When I got the news of my mother’s illness, a condition that left her unable to walk, I travelled back and forth on the train between London and Birmingham to visit her. I remember gazing out of the train window wondering what it would be like to make the journey on foot, along the canal I could see running alongside the train line. I decided that for once I would make the walk back home, into the house where I was born.
In the current light of my mother’s illness, I became caught up in thoughts about the ephemeral nature of places as I walked. The deteriorating factories of the city soon gave way to pastoral landscapes and I became aware of the fleeting nature of the world around me, as everything I happened upon came into view before disappearing behind me. I set out to make photographs of the places that lie beyond the view of the canal from my mother’s bedroom window.
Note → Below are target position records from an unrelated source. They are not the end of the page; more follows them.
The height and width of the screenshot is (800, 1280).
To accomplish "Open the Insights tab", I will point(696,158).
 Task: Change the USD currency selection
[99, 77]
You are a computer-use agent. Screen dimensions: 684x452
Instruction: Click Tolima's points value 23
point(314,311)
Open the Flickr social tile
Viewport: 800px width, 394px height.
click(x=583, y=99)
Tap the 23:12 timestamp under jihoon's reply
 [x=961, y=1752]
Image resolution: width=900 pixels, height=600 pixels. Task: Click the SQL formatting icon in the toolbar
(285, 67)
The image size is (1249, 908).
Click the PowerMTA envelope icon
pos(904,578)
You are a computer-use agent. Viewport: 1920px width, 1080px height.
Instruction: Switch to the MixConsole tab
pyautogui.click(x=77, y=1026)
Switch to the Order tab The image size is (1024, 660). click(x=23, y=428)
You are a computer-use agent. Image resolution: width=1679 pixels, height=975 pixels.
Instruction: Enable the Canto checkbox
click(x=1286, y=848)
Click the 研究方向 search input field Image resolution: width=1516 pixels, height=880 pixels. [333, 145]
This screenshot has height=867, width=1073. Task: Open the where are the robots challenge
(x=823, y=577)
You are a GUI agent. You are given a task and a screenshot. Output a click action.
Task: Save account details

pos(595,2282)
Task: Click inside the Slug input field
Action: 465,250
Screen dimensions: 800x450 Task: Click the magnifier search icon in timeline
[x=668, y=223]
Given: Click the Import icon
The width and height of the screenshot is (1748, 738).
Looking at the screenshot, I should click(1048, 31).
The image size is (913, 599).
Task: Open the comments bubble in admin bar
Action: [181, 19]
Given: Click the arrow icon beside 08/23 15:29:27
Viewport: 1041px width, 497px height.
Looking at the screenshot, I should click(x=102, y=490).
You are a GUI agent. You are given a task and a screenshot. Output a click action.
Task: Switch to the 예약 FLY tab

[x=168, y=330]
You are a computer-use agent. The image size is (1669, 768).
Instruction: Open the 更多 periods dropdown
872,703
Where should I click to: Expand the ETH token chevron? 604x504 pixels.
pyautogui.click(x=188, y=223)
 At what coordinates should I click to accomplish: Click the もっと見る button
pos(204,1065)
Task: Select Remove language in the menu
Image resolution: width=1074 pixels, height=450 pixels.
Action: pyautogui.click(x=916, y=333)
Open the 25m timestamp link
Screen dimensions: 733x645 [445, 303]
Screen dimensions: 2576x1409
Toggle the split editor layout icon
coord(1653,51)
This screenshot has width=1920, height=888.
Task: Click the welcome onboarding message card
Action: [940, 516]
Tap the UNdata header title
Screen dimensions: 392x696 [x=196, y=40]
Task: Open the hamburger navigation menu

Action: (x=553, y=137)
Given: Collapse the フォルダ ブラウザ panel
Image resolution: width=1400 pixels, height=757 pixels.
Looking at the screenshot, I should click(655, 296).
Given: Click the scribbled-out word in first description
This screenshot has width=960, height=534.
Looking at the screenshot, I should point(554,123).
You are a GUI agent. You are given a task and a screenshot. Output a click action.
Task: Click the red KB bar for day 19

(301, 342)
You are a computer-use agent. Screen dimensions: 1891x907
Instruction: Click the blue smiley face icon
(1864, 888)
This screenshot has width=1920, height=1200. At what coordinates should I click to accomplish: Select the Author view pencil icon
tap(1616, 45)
I also wanted to show how places deteriorate and succumb to decay, yet many recover, transform and eventually find a way to thrive again.
— Paul Walsh, Brighton, United Kingdom
Ballad for a Culturally Modified Land
Tracts of land. Fields that make one lose track of space. Dense vegetation woven to itself. Contexts in which nature is the master of all. It constructs scenarios and builds its own facilities as part essential and primary.
Reversed balances. Countries in the countries.
Where the force of nature creeps into crevices and manmade walls. Live. Taking over. Returning to its natural order. Evolution.
The day gives way to night. The darkness as the light. Alienation.
The shadows are getting longer. The noises dilate and become distant or stronger and more defined. The air numbs and lowers. Sparkling and shining new light.
— Giuseppe Mileti, Apulia, Lecce, Italy
Within the width of Irish and Scottish spaces, it is possible to live the uncanny experience of a lack of temporality, provided you let yourself be pushed around by the surroundings. The boldness of some wild places only permits silence, matching the smell of rotten barley. There, time seems not to have flown for centuries, only the spirit of the Highlander lingers, and the Hermit may still be hiding in the darkness of his cave, watching over the nest in the palm of his hand. If you let the spooky landscapes guide you, you will wander in a pleasant alternation of density and emptiness of spaces. There arises a peculiar informality from the bitterness of the air and the peaceful contemplation of the forests and moors. The scenery is a gigantic and verdant gash, and this is through gaps that the sunlight shreds the clouds. A certain state of mind is required, and if you roam the valleys for a long time, your feet wet with dew and with a misty mind, you could easily figure out the psychological condition of an Earnshaw, a Linton or an Heathcliff.